**THE PROBLEM:** Below is the Faculty Friday profile of Coach Bobby Ross. List every question the interviewer puts to him in the profile.

**EXERCISE PASSAGE:**

────────────────

Each school year, the faculty at Nichols School provide tremendous guidance and encouragement to help their students learn and grow. Our faculty members are empowered to craft the curriculum as they see fit, to make learning relevant and rewarding for every child.
Faculty Friday features the outstanding teachers of Nichols School and showcases the work they do to help our students and our community.
Bobby Ross is in his sixth year teaching physical education at Nichols, and just finished his third season coaching varsity boys soccer. Coach Ross led the team to a Monsignor Martin league championship win this past fall, and Ross was named Coach of the Year
in Class B by the New York State Sportswriters and Coaches Organization (NYSSCO). He previously played collegiate soccer at SUNY Brockport from 2010-13 and was recently named to their conference’s Men’s Soccer All-Decade Team
In our interview, Coach Ross shared what he enjoys most about how he helped his team approach this past season with a positive mindset, what he learned from college soccer that translates over to coaching at Nichols, and what he enjoys most about making physical education fun for students.
What parts of your collegiate soccer experience best prepared you for coaching?
A lot of the things I did in college, I transitioned to what I was doing in JV or varsity. It’s a different skillset and the way they look at the game. The love of the game transferred a lot for me. The boys see my passion and really latch on to that. I also do a lot of the same drills that I do in college with the teams here, get the competition flowing, and that’s what we want to see on the pitch on game days.
What was your message to your soccer team this fall, helping the players through the uncertainty of COVID-19?
It really started last school year when the pandemic started, and the message off the bat was just positivity. You can’t let all this negativity and the hearsay drag you down. I told the boys you’re lucky to be playing and have a season. You might have to wear a mask when you come off the field, but you still have this opportunity and you never know when it’s going to be taken away or not.
There were times where it looked like we might transition to online learning, and I told the team you play your role, you do your thing and stay positive. But that goes with school work and anything you do, you can’t let outside distractions pull you away from something, especially if it’s your passion.
Through a championship winning season, what was the biggest factor that drove the team’s success?
I always remind the team that they’re the underdogs playing against some larger schools. You should always play like you’re an underdog no matter what. You should worry about what you can do, and we reminded players of that this year. We put Nichols on the map now with the team’s success the past few years.
Why do you enjoy teaching?
For my department, I just love trying new things. The kids in the Middle School, and even in the Upper School too, they know I like to try a lot of different games. We’ll try something and I’ll ask the kids at the end of the class, “Did that work?” Sometimes they’ll tell me it stunk, and that’s fine. I love trying new things and I’ll never stop doing that because that’s how you find those hidden gems, the cooperative games that kids love. The smile on their faces with those types of games, that’s what I love most.
My parents were both physical education teachers too, and my grandfather was a PE teacher and an athletic director. Even through college I knew this was what I wanted to do. The enjoyment that I can bring to kids in this role, that’s what keeps me going.
What do you enjoy most about Nichols?
The kids here have so many options that you don’t see at other schools. There are so many club options and activities, and they’re free to just pop in and try something they might like. I think it’s the amount of opportunities they have here to spread their wings, and it helps them find out what they do like and what they don’t like. That’s a huge thing to be able to go forward into college and life and remember all the things they tried at Nichols. I think that’s something that just brings awareness to kids and helps them moving forward, so that when they get to college, they can complete that image of who they want to become.

────────────────

**STORED DATA:**
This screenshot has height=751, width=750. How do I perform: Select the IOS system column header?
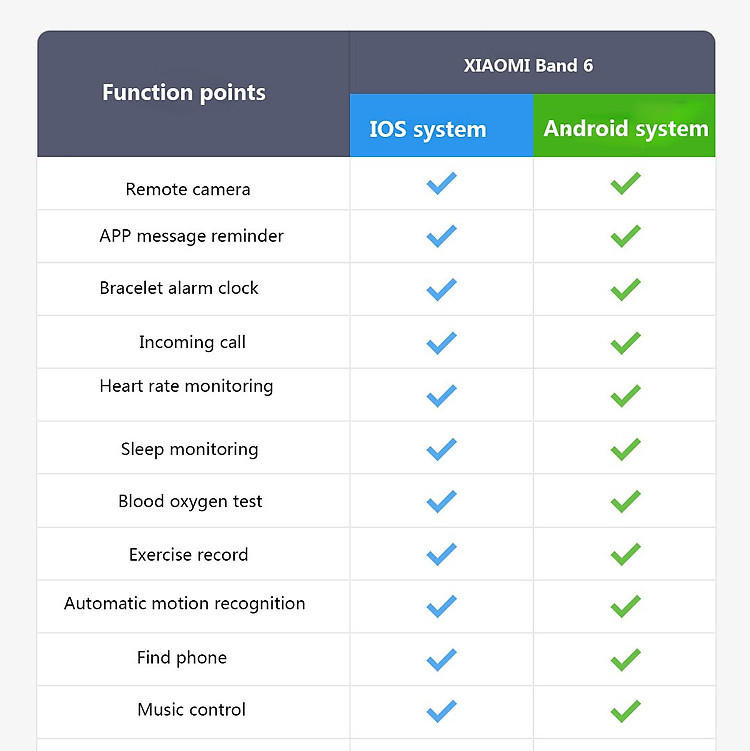tap(442, 125)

────────────────

**PROBLEM SOLUTION:**
1. What parts of your collegiate soccer experience best prepared you for coaching?
2. What was your message to your soccer team this fall, helping the players through the uncertainty of COVID-19?
3. Through a championship winning season, what was the biggest factor that drove the team's success?
4. Why do you enjoy teaching?
5. What do you enjoy most about Nichols?